- Task brief
With the pictures omitted, set down exactly the lines from the one that contains "You are a computer-use agent." through the last line of the data.

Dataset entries
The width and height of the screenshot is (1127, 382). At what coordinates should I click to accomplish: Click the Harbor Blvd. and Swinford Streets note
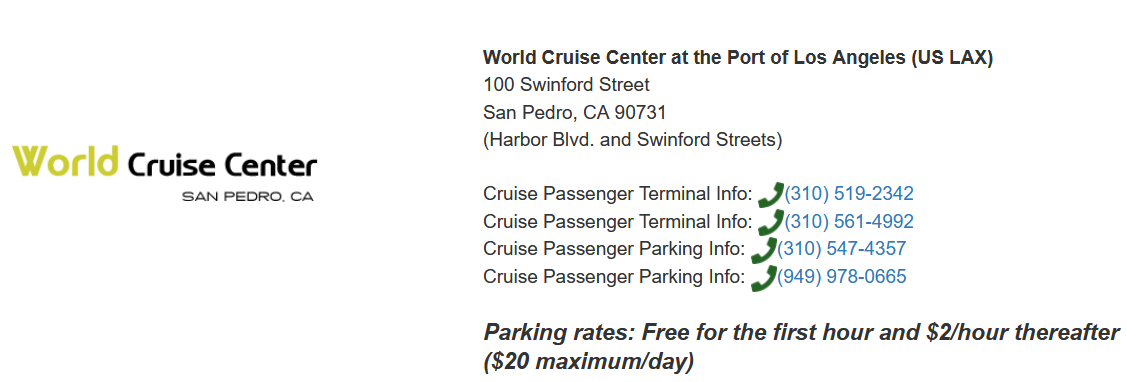(632, 140)
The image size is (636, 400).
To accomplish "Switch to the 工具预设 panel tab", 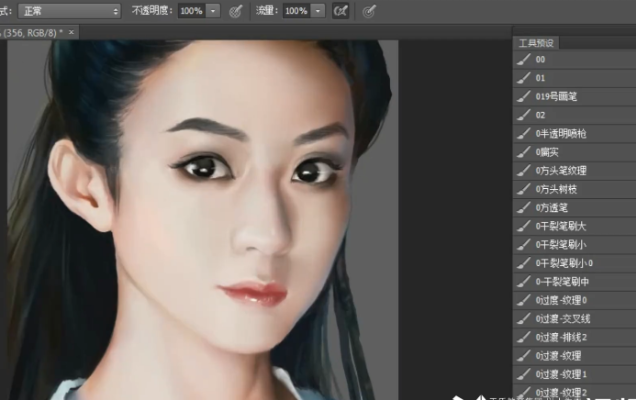I will click(536, 43).
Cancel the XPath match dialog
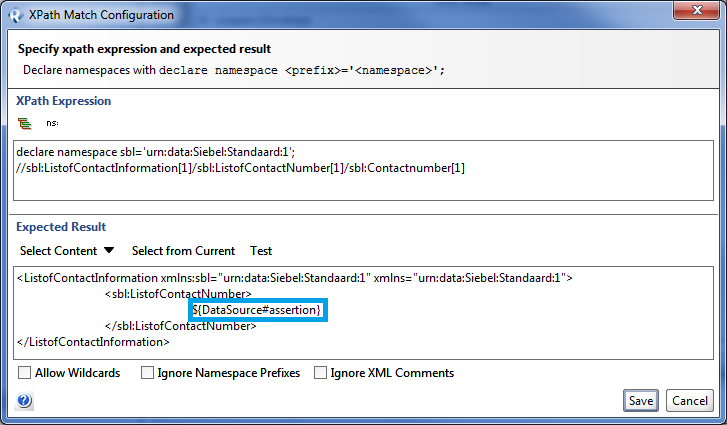 pyautogui.click(x=690, y=400)
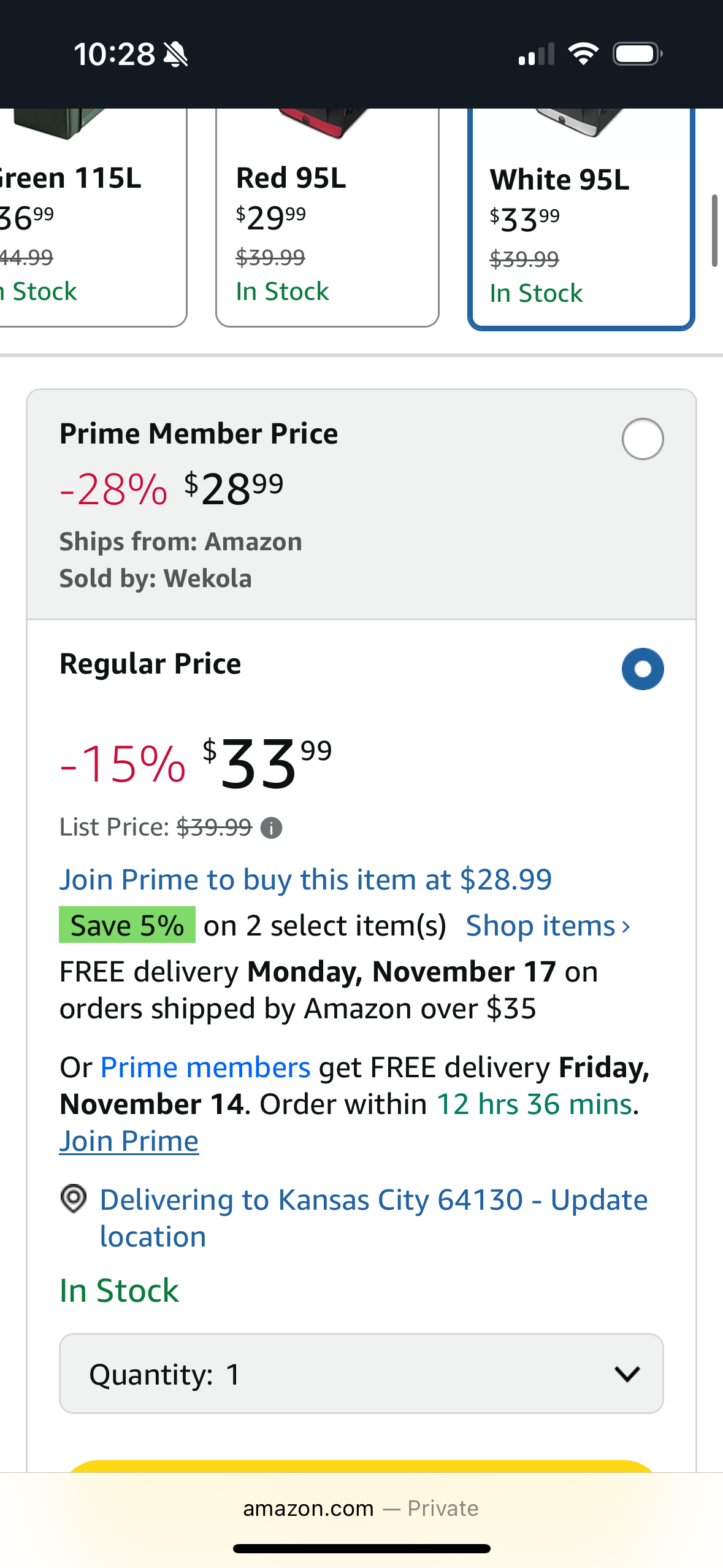Tap the Shop items chevron link
723x1568 pixels.
click(548, 926)
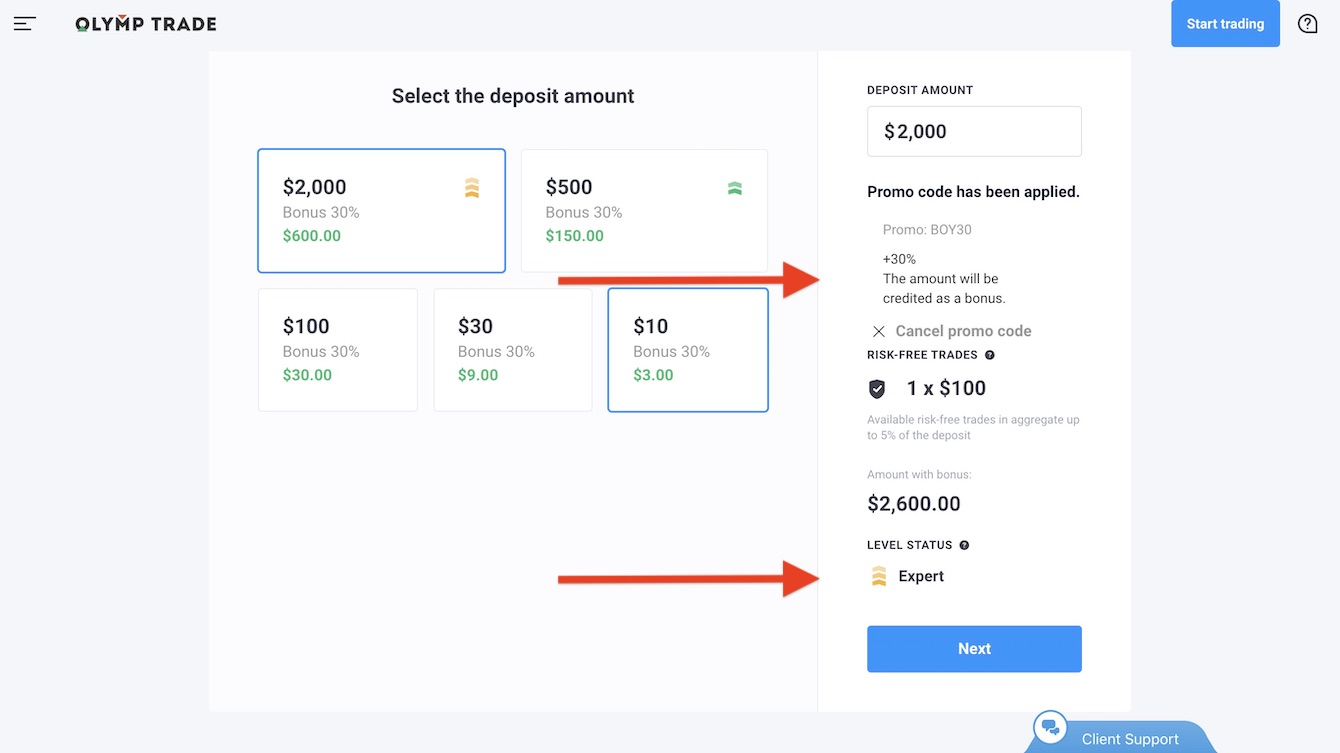
Task: Click the gold Expert badge on $2,000 card
Action: (472, 188)
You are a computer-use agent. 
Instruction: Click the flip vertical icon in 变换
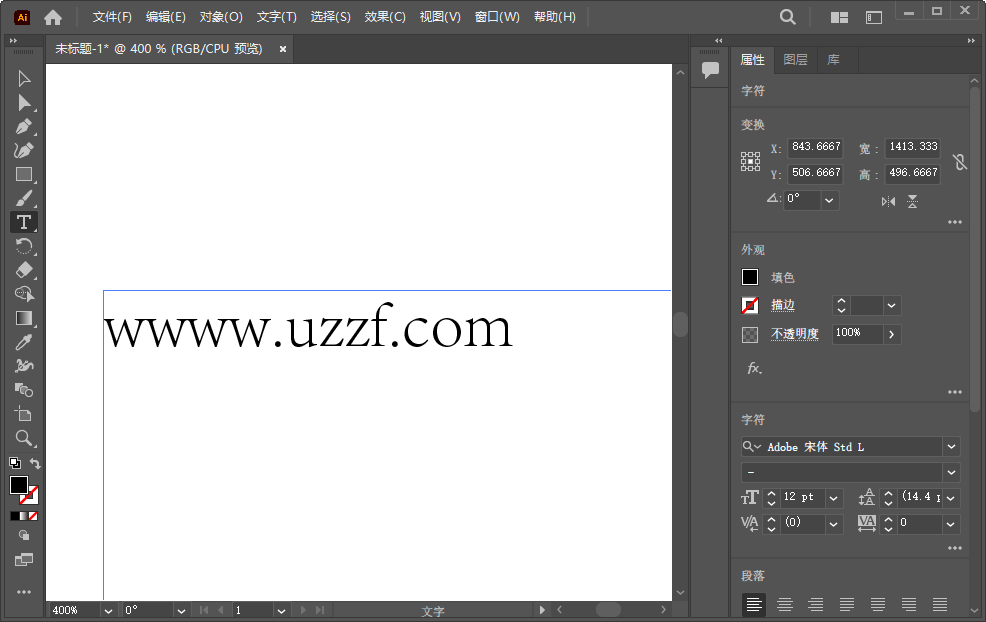913,201
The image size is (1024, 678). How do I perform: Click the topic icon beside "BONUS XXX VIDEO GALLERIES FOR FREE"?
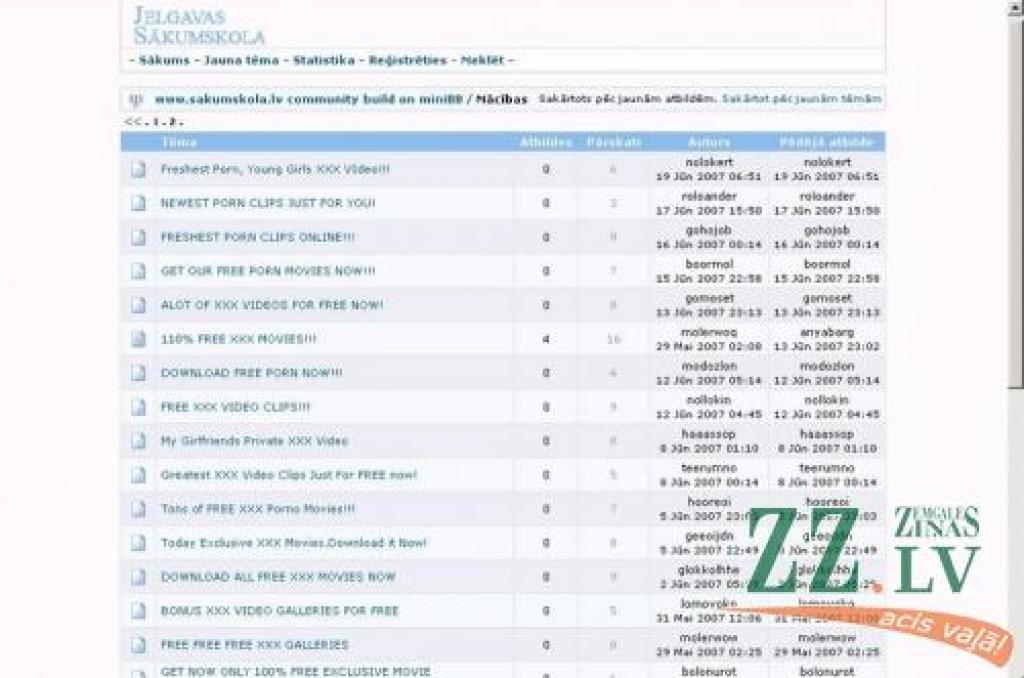point(140,610)
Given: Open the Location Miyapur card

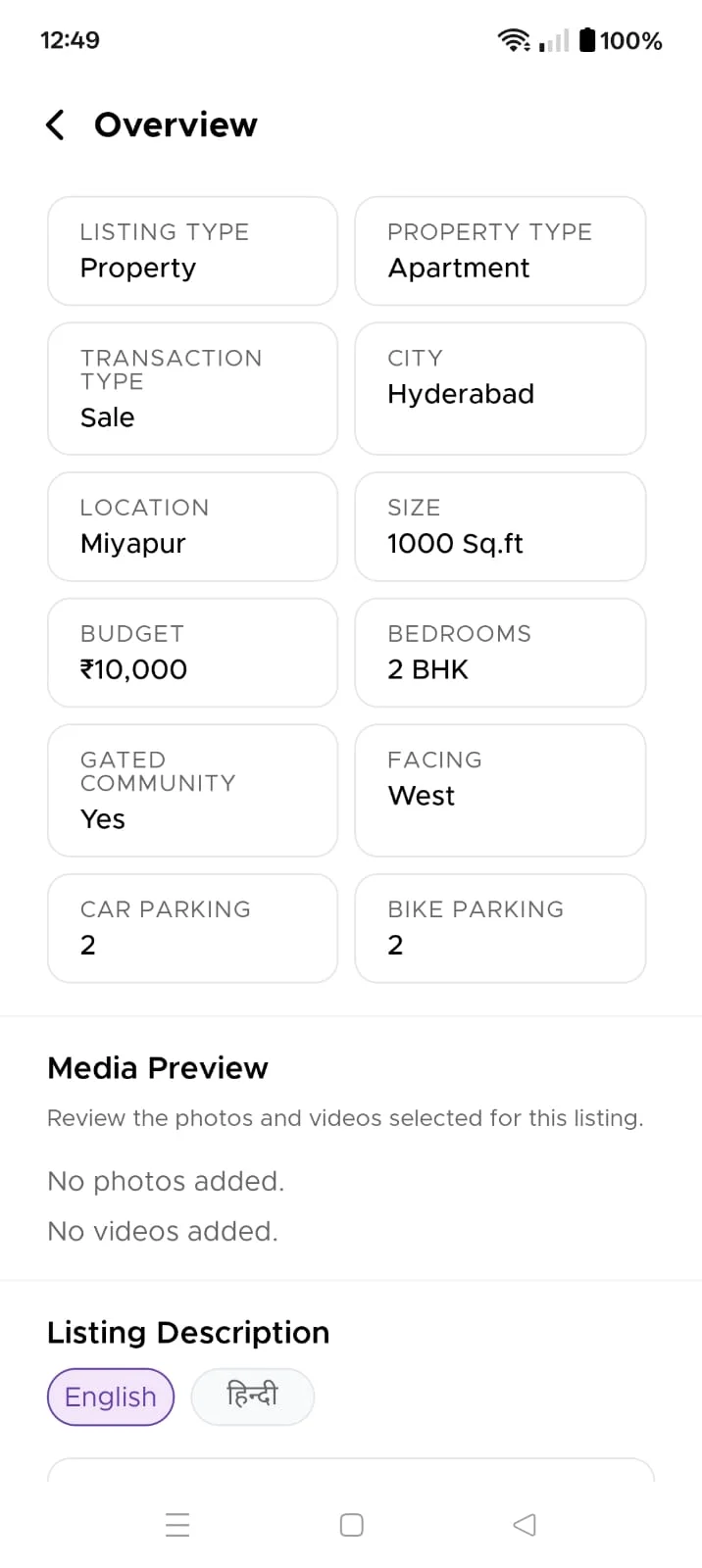Looking at the screenshot, I should click(192, 526).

- Exercise output
You are a computer-use agent. 
Instruction: Click the flip vertical icon in 变换
913,201
The image size is (1024, 678). How do I perform: Click the topic icon beside "BONUS XXX VIDEO GALLERIES FOR FREE"?
point(140,610)
Given: Open the Location Miyapur card

Looking at the screenshot, I should click(192, 526).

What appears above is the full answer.